EXERCISE REQUIREMENTS
One number is the full answer: how many lines in the records contain the word "screenshot"?

Stored data
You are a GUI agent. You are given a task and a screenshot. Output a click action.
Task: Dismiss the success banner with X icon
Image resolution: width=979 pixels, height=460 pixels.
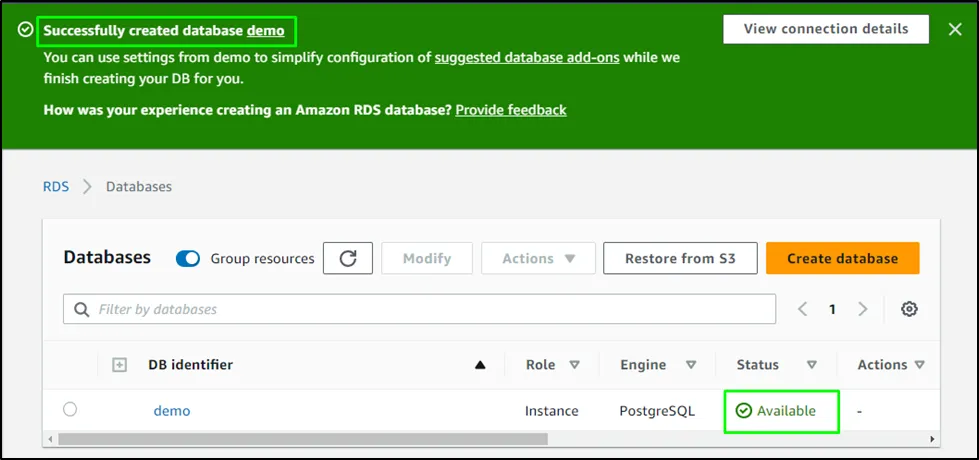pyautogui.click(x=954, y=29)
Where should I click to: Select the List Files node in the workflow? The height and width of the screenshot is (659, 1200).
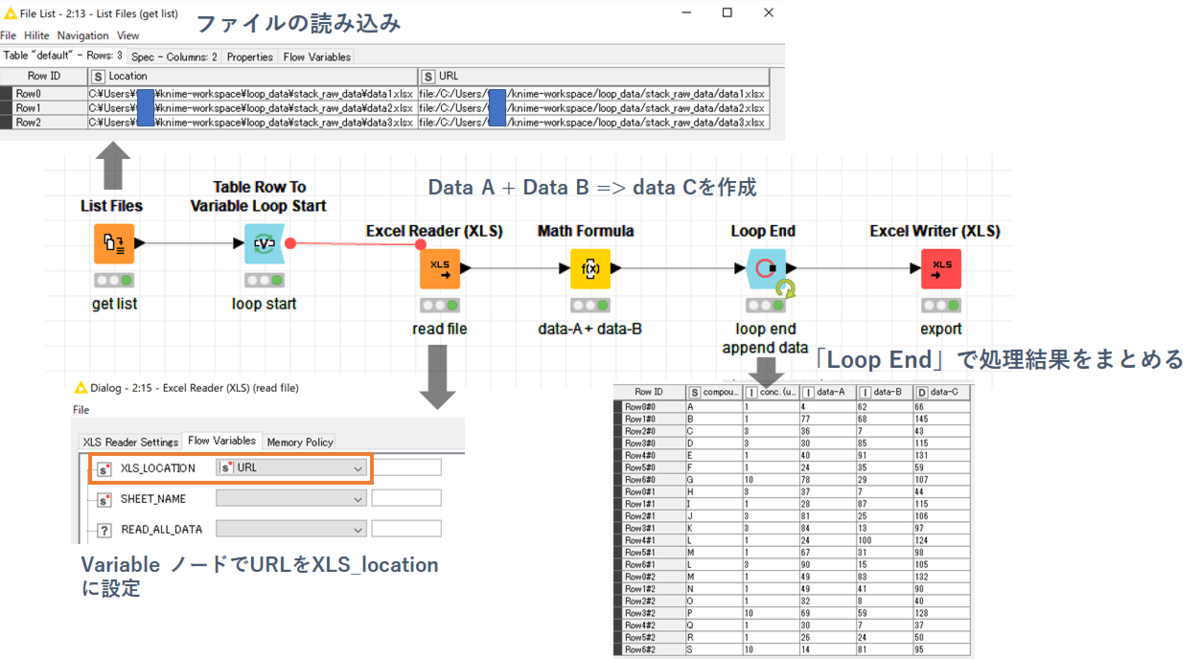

ANSWER SPACE
2